## [PAGE TEXT]

Examining the dozens of resources that are available through the U. S. Government alone is enough to leave one’s head spinning. The U.S. Department of Health and Human Services has tried to streamline the information overload through the Center for Medicare and Medicaid Services (formerly the Health Care Financing Administration). This group oversees not only Medicare and Medicaid, but also children’s insurance through the State Children’s Health Insurance Program (SCHIP).
Medicaid, which is designed to cover the health costs of those whose income falls beneath a certain minimum number, can be helpful for some people. But each state determines how Medicaid is distributed and individual levels of eligibility. For someone who is struggling but not quite poor enough to receive Medicaid, the program offers little consolation.
The SCHIP offers more leeway, trying to redress the problem of what to do when a family makes too much money for Medicaid but not enough to pay for private coverage. In fiscal year 2000, some 3.3 million children were covered by SCHIP. Again, each state administers its own program, with oversight by the U. S. Department of Health and Human Services. Some states will do a better job than others, and no system is foolproof, but at least SCHIP begins to address what for many families is the most unnerving drawback to lack of coverage: how to pay for their children’s needs.
One of the problems that Medicaid, SCHIP, and other programs to help the uninsured pay for medical expenses is that there is a surprising lack of knowledge of these programs among the very people they are designed to serve. In 1999, according to EBRI, only 22 percent of uninsured Americans were aware of low-cost or free insurance or medical programs for uninsured adults and children in their state. That number rose to 37 percent in 2000 and dropped to 31 percent in 2001. Part of the reason for the rise and then drop is that the economy began a downward shift in 2000; more people lost their jobs and more companies cut back on health care offerings, which left more people uninsured.

## [RECORDS SHOWN]

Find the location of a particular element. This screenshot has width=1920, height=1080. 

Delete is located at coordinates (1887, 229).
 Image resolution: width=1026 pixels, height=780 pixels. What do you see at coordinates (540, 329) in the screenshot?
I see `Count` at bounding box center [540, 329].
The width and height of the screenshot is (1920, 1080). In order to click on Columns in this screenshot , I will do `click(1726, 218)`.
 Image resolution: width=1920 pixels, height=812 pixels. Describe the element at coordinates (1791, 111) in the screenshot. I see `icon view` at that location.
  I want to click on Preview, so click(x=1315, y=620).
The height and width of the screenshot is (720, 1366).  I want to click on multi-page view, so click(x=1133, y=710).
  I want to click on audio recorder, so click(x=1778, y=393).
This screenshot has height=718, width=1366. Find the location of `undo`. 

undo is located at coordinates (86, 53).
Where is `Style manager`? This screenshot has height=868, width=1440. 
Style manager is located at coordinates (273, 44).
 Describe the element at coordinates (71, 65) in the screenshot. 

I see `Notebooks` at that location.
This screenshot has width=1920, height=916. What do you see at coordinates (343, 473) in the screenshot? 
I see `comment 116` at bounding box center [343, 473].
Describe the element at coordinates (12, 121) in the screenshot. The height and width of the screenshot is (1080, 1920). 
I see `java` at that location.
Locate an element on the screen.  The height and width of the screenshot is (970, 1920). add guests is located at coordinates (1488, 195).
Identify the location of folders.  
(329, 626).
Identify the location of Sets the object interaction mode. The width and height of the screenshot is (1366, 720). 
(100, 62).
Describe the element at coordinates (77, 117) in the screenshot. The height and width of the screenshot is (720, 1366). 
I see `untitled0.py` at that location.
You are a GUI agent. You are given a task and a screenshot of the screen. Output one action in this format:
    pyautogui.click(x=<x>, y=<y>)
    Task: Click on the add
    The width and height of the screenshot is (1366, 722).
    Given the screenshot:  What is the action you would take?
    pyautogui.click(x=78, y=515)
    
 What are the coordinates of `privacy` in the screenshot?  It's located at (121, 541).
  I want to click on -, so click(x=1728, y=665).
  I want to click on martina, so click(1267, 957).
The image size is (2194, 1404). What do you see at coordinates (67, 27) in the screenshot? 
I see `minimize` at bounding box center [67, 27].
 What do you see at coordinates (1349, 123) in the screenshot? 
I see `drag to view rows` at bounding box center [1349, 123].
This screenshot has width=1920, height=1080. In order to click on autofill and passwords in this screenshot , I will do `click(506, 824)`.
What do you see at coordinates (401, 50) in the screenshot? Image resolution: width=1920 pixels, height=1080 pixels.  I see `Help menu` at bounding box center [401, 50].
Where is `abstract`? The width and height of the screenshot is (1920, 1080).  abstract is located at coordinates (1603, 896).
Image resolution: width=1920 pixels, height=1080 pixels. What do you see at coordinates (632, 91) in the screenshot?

## [DESCRIPTION OF THE TASK]
Repeat word for word the part of the text on government health programs starting at "Examining the dozens" and ending at "Insurance Program (SCHIP).".

## [SOLUTION TO THE EXERCISE]
Examining the dozens of resources that are available through the U. S. Government alone is enough to leave one’s head spinning. The U.S. Department of Health and Human Services has tried to streamline the information overload through the Center for Medicare and Medicaid Services (formerly the Health Care Financing Administration). This group oversees not only Medicare and Medicaid, but also children’s insurance through the State Children’s Health Insurance Program (SCHIP).